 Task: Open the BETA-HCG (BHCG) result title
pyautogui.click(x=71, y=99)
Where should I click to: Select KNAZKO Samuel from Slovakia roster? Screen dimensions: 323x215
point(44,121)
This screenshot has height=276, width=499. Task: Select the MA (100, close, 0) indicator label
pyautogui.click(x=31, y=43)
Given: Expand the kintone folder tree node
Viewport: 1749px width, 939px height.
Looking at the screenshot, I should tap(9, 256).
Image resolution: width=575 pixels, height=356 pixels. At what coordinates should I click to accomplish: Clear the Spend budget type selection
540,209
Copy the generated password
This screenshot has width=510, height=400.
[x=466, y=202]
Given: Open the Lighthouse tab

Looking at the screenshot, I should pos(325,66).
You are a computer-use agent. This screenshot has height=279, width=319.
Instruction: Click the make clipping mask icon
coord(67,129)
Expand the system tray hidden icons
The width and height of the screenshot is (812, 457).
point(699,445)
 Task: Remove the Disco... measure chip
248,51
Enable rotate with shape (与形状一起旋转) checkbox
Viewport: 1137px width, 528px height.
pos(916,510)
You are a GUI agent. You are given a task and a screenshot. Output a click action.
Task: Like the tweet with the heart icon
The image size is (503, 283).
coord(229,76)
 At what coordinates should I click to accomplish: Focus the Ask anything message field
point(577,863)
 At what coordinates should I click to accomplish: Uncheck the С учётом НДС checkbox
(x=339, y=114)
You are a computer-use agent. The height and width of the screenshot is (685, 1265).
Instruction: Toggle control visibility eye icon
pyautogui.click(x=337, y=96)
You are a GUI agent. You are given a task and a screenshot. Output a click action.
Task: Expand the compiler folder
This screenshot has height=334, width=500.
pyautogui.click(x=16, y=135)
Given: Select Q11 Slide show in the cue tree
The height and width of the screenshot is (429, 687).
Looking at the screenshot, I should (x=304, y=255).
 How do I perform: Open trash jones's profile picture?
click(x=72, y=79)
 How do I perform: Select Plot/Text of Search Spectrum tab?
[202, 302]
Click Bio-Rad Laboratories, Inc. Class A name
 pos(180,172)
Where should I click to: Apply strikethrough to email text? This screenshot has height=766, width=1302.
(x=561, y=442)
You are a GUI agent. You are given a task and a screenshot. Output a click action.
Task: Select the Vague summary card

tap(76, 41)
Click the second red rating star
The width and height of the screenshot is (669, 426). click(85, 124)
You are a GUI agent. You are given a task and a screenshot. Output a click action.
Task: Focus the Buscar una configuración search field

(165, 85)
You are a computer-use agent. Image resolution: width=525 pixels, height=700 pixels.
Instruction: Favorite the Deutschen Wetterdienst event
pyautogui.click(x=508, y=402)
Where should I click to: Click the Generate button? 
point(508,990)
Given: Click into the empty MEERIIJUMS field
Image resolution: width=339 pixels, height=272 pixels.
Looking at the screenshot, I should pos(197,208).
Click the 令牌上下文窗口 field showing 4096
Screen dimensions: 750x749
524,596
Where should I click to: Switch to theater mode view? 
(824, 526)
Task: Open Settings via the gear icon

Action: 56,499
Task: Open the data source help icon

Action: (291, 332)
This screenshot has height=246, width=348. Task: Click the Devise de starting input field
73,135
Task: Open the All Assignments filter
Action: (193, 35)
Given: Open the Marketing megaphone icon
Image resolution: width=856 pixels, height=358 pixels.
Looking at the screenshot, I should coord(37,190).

__YOUR ASSIGNMENT__
Look through the data above and report every line in which "tree" appears.

__OUTPUT BELOW__
Given: Expand the kintone folder tree node
Given: Select Q11 Slide show in the cue tree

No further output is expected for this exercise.